Top three use cases for streaming data pipelines - what, how, why
- Summary:
-
Using workarounds to pipe data between systems carries a high price and untrustworthy data. Bharath Chari shares three possible solutions backed up by real use cases to get data streaming pipelines flowing.
Today’s enterprises need to get more out of their existing data infrastructure and enable teams to quickly discover, understand and apply data assets to power real-time use cases. The modern data stack and its resulting mess of point-to-point connections aren’t cutting it.

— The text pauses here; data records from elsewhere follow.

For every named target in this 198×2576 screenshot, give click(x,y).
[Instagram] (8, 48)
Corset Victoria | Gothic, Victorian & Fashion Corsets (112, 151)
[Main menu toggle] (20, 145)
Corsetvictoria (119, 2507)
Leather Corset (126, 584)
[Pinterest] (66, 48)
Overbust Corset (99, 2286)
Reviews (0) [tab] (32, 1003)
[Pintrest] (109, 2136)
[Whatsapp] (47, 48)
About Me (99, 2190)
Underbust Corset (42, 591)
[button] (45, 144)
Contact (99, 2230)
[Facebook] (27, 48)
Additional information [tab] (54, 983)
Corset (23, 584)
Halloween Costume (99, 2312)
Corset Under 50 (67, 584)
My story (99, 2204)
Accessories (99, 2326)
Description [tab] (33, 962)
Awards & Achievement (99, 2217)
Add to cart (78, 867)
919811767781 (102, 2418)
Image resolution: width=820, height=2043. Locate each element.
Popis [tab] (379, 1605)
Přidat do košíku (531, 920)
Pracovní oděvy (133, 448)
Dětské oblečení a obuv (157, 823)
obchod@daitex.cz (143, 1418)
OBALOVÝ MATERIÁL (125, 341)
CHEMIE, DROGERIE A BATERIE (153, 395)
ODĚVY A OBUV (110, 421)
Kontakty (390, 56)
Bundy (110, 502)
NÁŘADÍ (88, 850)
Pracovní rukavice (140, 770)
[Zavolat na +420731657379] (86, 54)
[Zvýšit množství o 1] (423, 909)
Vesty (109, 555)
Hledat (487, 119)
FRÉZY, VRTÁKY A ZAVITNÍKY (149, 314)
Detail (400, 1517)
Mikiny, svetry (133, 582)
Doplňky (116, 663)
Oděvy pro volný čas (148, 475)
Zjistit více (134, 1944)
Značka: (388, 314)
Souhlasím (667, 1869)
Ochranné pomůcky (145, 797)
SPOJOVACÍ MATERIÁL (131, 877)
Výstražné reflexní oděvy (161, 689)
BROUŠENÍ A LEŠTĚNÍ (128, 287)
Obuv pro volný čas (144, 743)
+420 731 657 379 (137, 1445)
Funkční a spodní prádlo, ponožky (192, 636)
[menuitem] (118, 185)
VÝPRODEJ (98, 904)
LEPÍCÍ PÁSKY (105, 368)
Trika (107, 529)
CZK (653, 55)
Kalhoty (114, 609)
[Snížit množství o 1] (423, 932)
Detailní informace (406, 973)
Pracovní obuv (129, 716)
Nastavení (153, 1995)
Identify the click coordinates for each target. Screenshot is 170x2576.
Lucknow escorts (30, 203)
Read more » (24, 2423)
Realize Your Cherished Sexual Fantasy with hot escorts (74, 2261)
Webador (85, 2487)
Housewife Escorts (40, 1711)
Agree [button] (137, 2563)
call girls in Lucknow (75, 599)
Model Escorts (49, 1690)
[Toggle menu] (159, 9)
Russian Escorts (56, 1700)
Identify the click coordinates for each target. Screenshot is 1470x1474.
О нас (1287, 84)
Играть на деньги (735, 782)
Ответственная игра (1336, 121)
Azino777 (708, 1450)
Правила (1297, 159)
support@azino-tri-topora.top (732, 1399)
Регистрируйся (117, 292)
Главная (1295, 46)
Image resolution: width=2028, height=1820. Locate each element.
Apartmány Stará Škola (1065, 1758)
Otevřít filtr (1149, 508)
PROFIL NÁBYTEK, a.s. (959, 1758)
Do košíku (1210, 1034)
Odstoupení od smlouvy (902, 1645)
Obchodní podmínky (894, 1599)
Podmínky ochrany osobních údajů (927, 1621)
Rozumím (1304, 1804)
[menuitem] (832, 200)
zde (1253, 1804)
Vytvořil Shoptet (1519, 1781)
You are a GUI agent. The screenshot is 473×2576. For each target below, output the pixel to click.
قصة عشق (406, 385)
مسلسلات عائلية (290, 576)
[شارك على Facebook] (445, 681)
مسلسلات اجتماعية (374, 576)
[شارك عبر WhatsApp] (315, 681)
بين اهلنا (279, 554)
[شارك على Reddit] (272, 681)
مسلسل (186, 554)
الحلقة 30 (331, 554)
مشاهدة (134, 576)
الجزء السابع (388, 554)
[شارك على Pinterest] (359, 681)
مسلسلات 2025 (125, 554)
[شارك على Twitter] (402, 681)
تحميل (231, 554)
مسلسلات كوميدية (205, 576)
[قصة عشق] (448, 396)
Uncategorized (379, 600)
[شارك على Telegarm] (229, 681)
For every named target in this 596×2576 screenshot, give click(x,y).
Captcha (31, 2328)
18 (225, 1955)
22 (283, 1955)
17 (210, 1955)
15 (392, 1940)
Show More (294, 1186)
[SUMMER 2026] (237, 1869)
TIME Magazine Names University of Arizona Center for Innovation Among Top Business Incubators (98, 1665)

The tools commonly used to pipe data between operational and analytical systems in the modern data stack — ETL, ELT, reverse ETL — are stop-gap solutions that, combined with a broken, untrustworthy architecture, create a chaotic and unscalable data foundation.
As a quick refresher, there are five key challenges with today’s data integration strategy:
- Batch-based pipelines deliver stale, low-fidelity data
- Centralized data and data team cause bottlenecks
- A patchwork of point-to-point connections result in immature governance and observability
- Infrastructure-heavy data processing adds to the total cost of ownership (TCO) of data pipelines
- Rigid, monolithic design make changing existing pipelines challenging, which leads to increased pipeline sprawl
Streaming data pipelines solve these challenges by breaking down data silos and providing governed real-time data flows — getting data to the right place, in the right format, and making it easy for different teams to produce, share and consume self-service data products.
In this article, we’ll share three main use cases commonly implemented when organizations take this approach to building pipelines.
Use case 1 – Cloud database pipelines
Amid the rapid adoption of cloud computing and massive cloud investments, an ad-hoc approach has resulted in decentralized teams creating distributed islands of data estates, unintentionally locking away the business value of data in silos and self-managed, on-prem databases. This has not translated well in the modern era, when many teams need access to real-time data for building new cloud applications and services.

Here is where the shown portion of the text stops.